The best thing to do is what you feel safe doing. If you think you're going to overwork a muscle and risk injury, then don't! Try the weights you suggested and see how they feel. If you think you can go heavier next time, then go for it. But don't forget that in order to build muscle mass, you do need to challenge yourself.

One thing I do if I want to work up to heavier weights is to start with the heavier set of dumbbells and go until I reach my limit at that weight. I keep a set of lighter weights close by and ready, and I switch out in the middle of the reps. I miss a rep or two during the switch, but it's no big deal.
 
I'd start with the 10, if I were you, and continue as long as I could with good form (emphasis, on good form). Then I'd drop to the 8, then, if needed, drop down to the 5. Next time, you'll be able to go a little longer with the 10, and longer the next, etc. Or, even better, I'd give myself longer breaks between sets to let the muscle rest and recover more. Actually, that's what I'm doing now as I get back into shape. Personalize the workout for you. :)

However, I'm the first to admit that I'm not an expert. :)

Basically, you gotta get in there and expirement and see what works for yourself. You can keep asking 'what if' and 'will I' 's again and again, but....it's your body and you need to see how your body responds physically and how your mind responds mentally.
 
If the weights feel heavy enough for you at this time (ie: the last 2-3 reps of each set are challenging), then you will make progress. All of us started with lighter weights: 5#, 8# and 10# is where I was at when I started with Cathe, but I gradually added heavier and heavier weights as I got stronger.

Use your first MM workout as a test workout. Write down the exercises(find them by chaptering forward) in a notebook (a spiral binder works fine) and the weights you think you will use on the exercise. Then, when doing the actual workout, note whether you could up in weight on certain exercies or not. If there is more than one set of an exercise, you can change weights during the workout, increasing or decreasing on your secoond set as needed.

As for the specific exercise you mentioned--bicep curls--why drop from 10 to 5? Why not try 8#? If you don't get as many reps as Cathe and the crew, that's fine: you can work up to it.
 
Personally, I prefer to do all the reps with as heavy a weight as I can handle, rather than just doing some of the reps with a heavier weight.
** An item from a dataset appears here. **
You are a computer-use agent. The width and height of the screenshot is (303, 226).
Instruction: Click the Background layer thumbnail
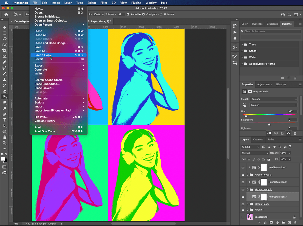[x=250, y=217]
To my mind, if you're going to go heavier and do fewer reps, you might as well do a different workout. Does that make sense?

I don't think it matters if your dumbbells are 5 lbs. when Cathe is using 20 lbs., as long as you struggle to do those last few reps, you are at the right weight for you, and that's all that matters.
 
Bear in mind also that you will always need these weights, no matter how heavy you eventually end up lifting. Smaller muscle groups need smaller weights and especially if it is an endurance workout rather than a strength workout, 5 pounds for triceps will still be challenging!

I would do what Kathryn suggests: try the workout a few times with different weights to work out which ones are appropriate for you. It's the only way to know what you should be lifting.

Cathe's Pyramid Upper Body workout will require the use of all of these weights!